▶ Task description:
Starting with the line that contains "The width and", repeat exactly every line through the last one in the records below, and leave out the pictures.

── Task input

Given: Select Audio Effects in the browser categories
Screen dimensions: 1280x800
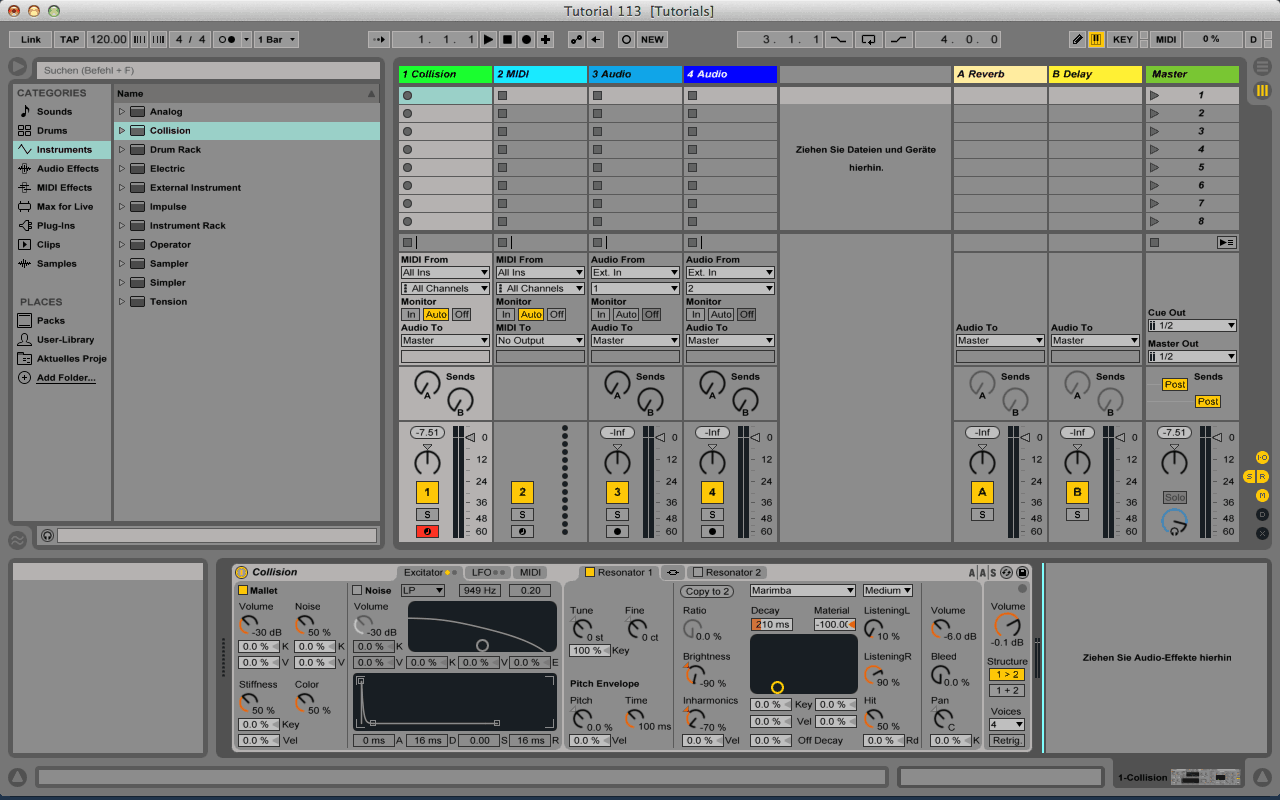Looking at the screenshot, I should click(67, 169).
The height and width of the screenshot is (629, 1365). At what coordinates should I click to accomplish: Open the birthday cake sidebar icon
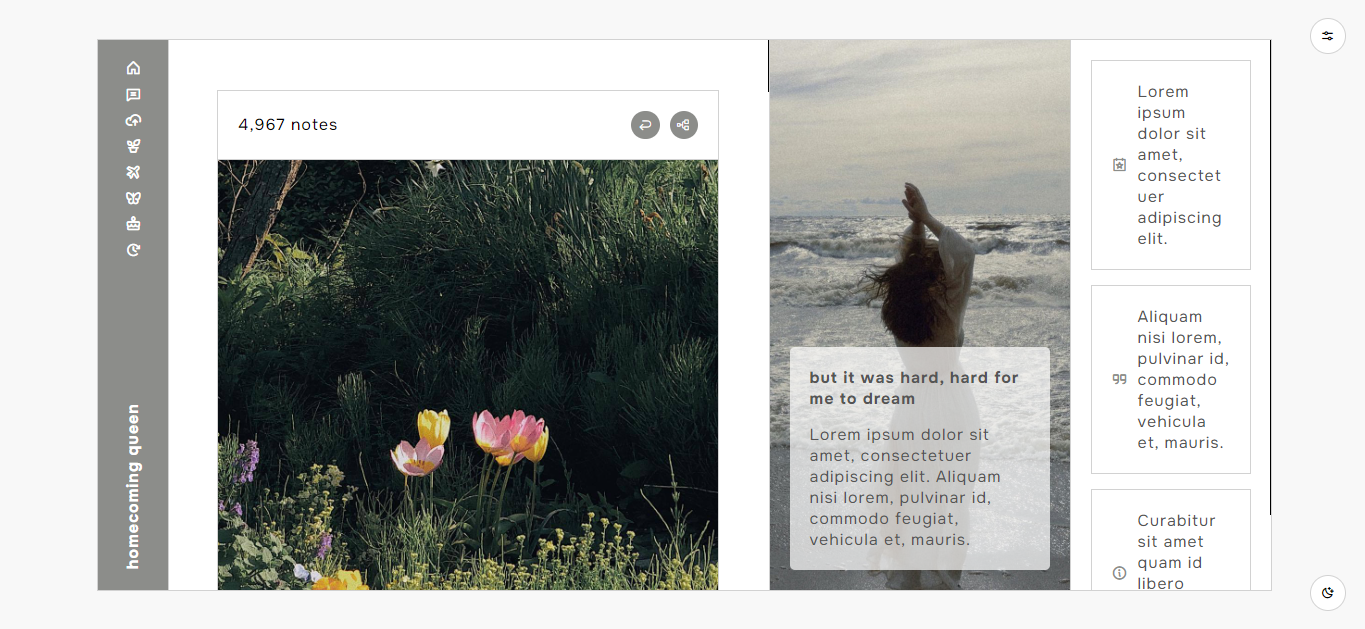click(133, 224)
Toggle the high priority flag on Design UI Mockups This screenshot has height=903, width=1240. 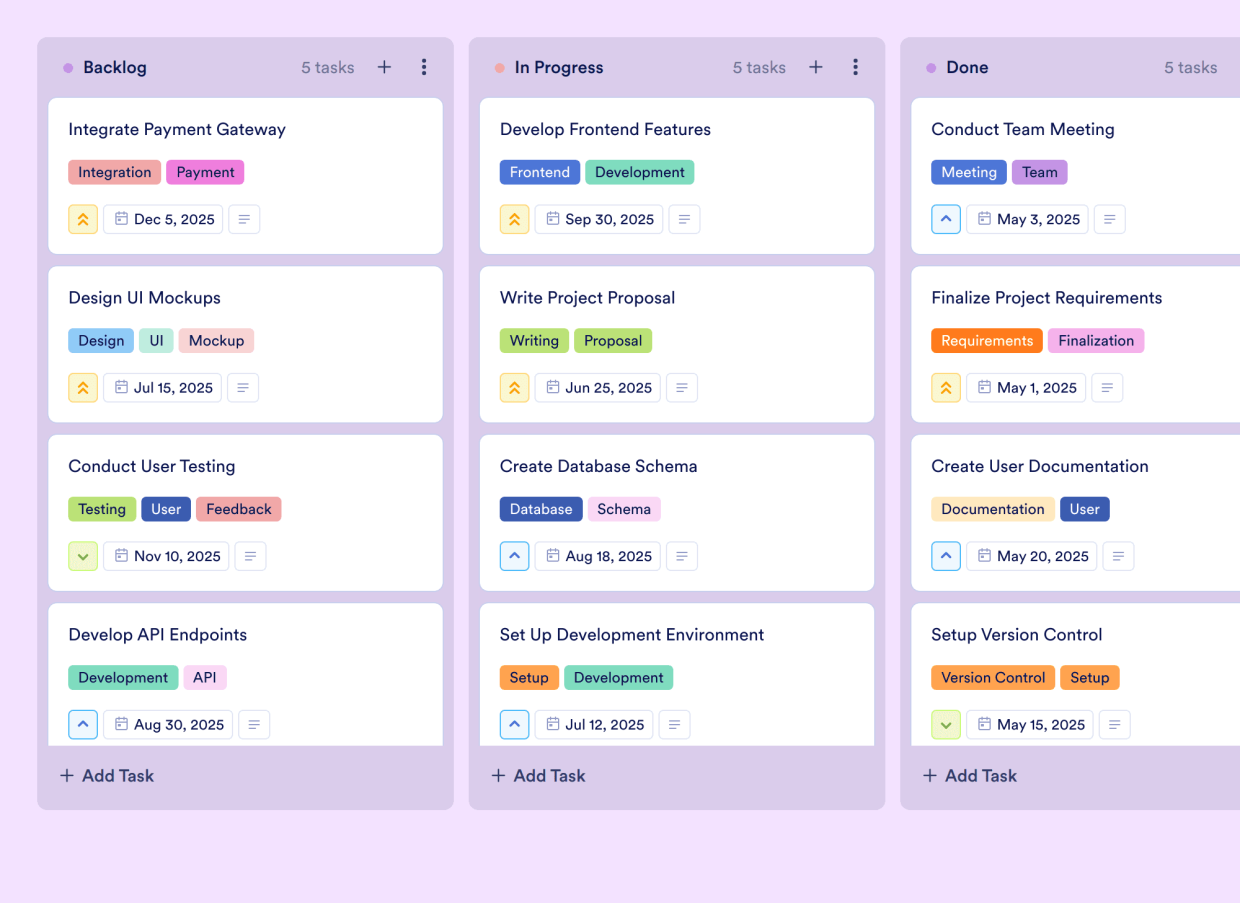[83, 387]
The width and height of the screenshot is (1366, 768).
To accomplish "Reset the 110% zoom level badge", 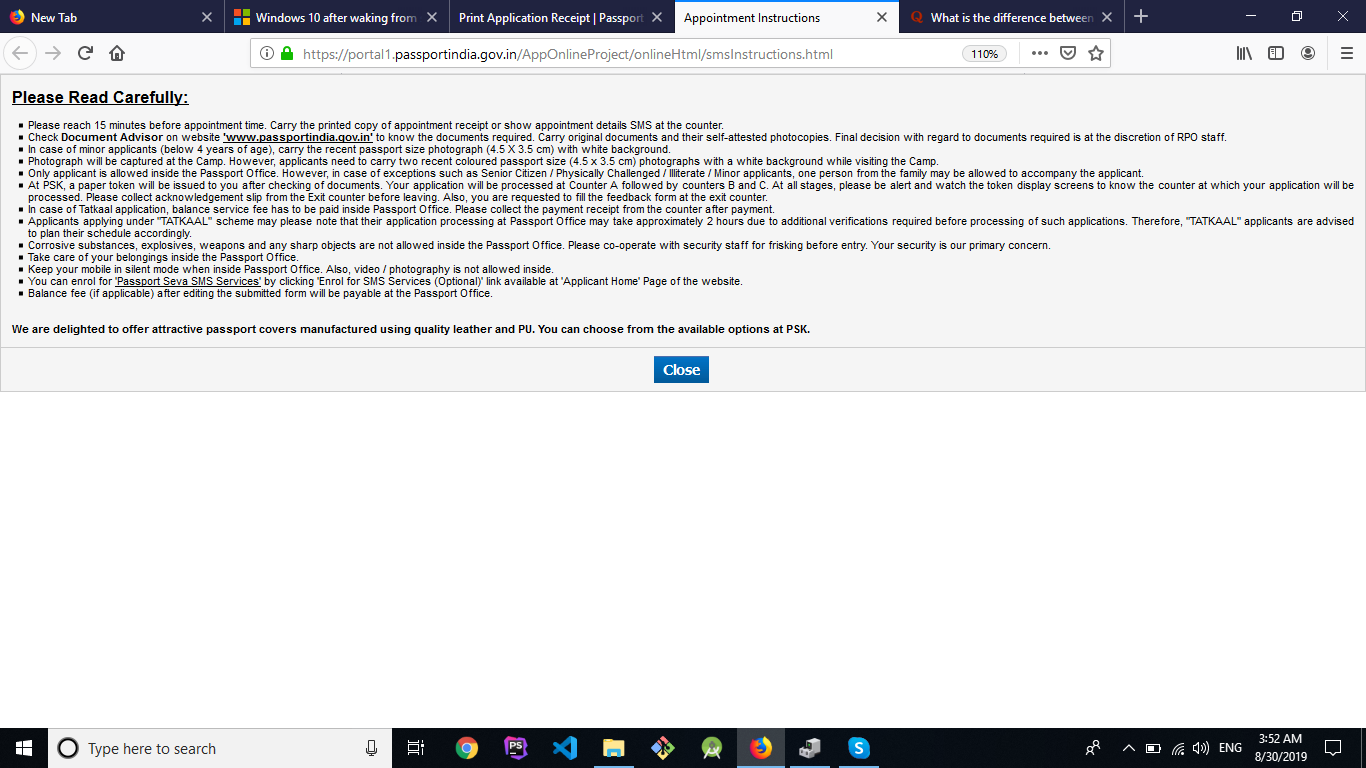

────

▶ Written reply:
The width and height of the screenshot is (1366, 768).
To accomplish "Reset the 110% zoom level badge", 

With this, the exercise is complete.